METHODS:  87Y M from nursing home with h/o ventilator dependant respiratory failure status-post tracheostomy was sent for evaluation of skin lesions, respiratory distress and fever. The skin of the upper extremities and torso had erythematous macules and palpable purpura with advanced lesions showing hemorrhagic bullae and ulcerations. Chest X-ray had an infiltrate. Blood and sputum cultures grew multi-drug resistant (MDR) Acinetobacter Baumannii. Association of any drug with skin lesions was ruled out and the tests for rheumatological and viral panel came out negative. The biopsy of skin lesions showed leukoclastic vasculitis with bullae-fluid showing neutrophilic and lymphocytic infiltrates without eisinophils growing MDR-Acinetobacter. Patient was started on Polymyxin-B, but pneumonia worsened complicated by pnemothorax. Chest tube was placed, patient's clinical situation continued worsening and later on he died with this infection.

RESULTS:  In LV, the primary goal is to identify the causative agent, be it a drug or a microbe. Common conditions should be excluded first with discontinuing a potential drug. A thorough physical examination, chest X-ray, ESR and biochemical tests should be ordered. Skin biopsy, cultures, rheumatological and viral panels might be indicated .E. Coli, Streptococcus, Influenza, Hepatitis B, herpes simplex, CMV, parvovirus, HIV and malaria have earlier been described associated with LV.

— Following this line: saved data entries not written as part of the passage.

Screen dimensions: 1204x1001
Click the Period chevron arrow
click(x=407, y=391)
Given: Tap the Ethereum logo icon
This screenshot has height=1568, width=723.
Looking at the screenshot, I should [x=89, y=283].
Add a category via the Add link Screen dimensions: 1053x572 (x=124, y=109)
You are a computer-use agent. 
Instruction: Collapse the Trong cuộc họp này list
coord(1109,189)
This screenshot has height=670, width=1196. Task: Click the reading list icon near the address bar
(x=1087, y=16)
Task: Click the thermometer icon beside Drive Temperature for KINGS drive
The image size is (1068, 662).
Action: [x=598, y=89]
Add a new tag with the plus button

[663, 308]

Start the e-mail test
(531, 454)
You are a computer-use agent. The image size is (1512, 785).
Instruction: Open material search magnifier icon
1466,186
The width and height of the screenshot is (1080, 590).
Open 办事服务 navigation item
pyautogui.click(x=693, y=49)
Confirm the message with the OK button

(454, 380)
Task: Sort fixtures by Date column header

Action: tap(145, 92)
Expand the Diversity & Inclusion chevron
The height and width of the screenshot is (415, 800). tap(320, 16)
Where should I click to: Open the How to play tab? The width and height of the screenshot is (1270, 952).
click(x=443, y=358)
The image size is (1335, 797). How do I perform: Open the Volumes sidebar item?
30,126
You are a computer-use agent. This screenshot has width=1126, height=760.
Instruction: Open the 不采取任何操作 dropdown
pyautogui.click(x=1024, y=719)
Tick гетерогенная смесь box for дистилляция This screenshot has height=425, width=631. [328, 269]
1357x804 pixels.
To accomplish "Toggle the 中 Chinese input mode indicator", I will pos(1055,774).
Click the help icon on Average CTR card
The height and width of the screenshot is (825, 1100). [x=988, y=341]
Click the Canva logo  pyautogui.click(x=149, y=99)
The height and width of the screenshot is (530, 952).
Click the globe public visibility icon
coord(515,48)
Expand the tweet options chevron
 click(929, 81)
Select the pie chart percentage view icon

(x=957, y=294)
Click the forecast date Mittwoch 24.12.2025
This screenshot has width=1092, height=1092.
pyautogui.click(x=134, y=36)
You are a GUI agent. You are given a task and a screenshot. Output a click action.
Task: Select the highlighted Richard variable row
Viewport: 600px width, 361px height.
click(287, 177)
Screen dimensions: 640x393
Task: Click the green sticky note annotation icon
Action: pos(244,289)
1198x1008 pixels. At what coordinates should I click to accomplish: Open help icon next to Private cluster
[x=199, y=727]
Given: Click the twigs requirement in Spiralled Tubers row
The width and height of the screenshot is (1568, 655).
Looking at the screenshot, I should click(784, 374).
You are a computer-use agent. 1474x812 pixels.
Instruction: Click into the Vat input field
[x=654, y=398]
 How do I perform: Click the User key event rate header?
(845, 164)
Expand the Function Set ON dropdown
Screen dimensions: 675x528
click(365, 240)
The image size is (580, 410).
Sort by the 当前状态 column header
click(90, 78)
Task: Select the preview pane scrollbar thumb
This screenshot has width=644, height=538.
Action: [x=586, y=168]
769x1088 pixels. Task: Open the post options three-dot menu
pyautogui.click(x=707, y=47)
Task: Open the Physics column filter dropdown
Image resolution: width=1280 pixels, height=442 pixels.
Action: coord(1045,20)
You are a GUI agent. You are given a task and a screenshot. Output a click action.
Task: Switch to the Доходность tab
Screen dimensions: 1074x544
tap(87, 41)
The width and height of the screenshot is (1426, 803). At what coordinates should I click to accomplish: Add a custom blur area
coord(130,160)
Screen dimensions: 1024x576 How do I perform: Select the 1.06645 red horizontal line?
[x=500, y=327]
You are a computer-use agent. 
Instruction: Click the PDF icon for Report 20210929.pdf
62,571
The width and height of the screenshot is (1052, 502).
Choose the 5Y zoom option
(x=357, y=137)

CONCLUSION:  Although Acinetobacter has not been reported before associated with LV, In our patient the clinical, histopathological, and microbiological association, and also the absence of other causative agents all confirm that Acinetobacter was associated with the leukocytoclastic vasculitis.

CLINICAL IMPLICATIONS:  Leukocytoclastic vasculitis associated with Acinetobacter pneumonia is a rare but potentially lethal complication of Ventilator-associated pneumonia (VAP). A patient involving MDR Acinetobacter strains with leukoclastic vasculitis should prompt an infection control involvement to halt a potentially lethal epidemic.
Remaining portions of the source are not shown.